Ryuko est un Ovni, une expérience visuelle intense, exigeante est hors normes.
Il m’a fallu un bon tiers pour m’habituer à ce dessin qui ressemble à une succéssion de vague que l’on prend dans la tronche, sans vraiment avoir le temps de reprendre son souffle.
L’histoire certes assez classique et très référencé (elle casse tout de même quelques codes) , n’est pas la force première du manga.
Cette histoire de vengeance fait énormément penser à du Tarantino et du John Woo, du coup on ne s’ennuie jamais.
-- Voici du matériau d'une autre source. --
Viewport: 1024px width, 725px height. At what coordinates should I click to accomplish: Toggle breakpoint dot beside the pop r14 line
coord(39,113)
Mais Son rythme frénétique, sa multitude de personnages, sa narration sous guronsan, fait que l’on peut trouver ça confus et le lecteurs ne pourra pas compter sur le dessin pour se servir de repère. L’intensité du trait doit se dompter comme un animal sauvage.
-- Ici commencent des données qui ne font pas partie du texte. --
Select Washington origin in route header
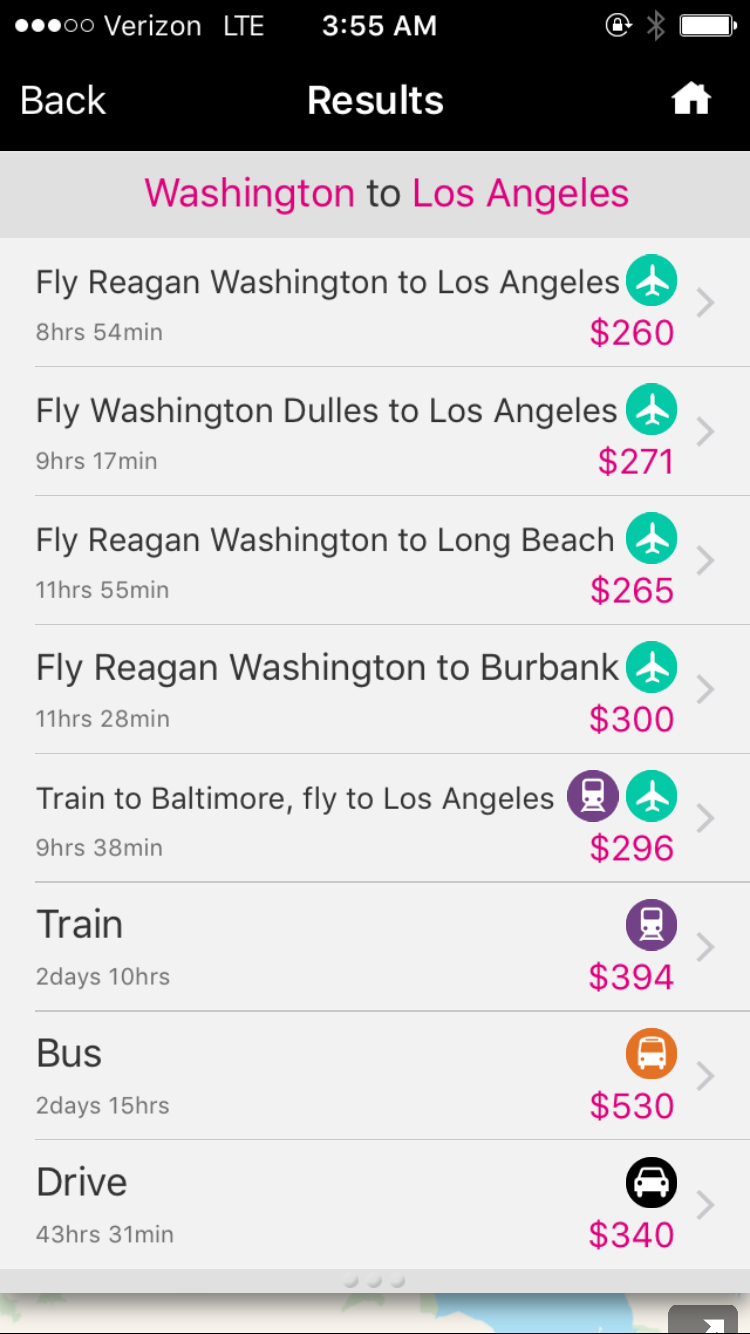 click(250, 193)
Oui le lecteur va en prendre plein la gueule au niveau du dessin, mais à un degrés rarement atteint. Déjà il faut savoir que l’auteur n’est pas un mangaka mais un peintre et un plasticien. Et ça se voit.
Il fait absolument ce qu’il veut de sa mise en page, ses lignes sont uniques, ses applats, et ses compositions sont vraiment démentiel.
En fait on ne regarde pas le dessin pour comprendre l’action, mais pour la ressentir, et il m’a fallu un moment pour le comprendre et l’accepter.
Une fois accepté j’etais comme Charlie à la chocolaterie, émerveillé par ce que je voyais.
Chaque page mérité d’être encadré. C’est un concentré d’art et de pop culture.
Un mariage d’une puissance très intimidante.
Ryuoko se lit 2 fois.
La première on cherche à comprendre.
La 2 eme on vit l’expérience et passe son temps à admirer les pages comme lors d’une expo.
Bref énorme coup de cœur.
Pour moi, un des plus beaux manga du monde. Rien que ça.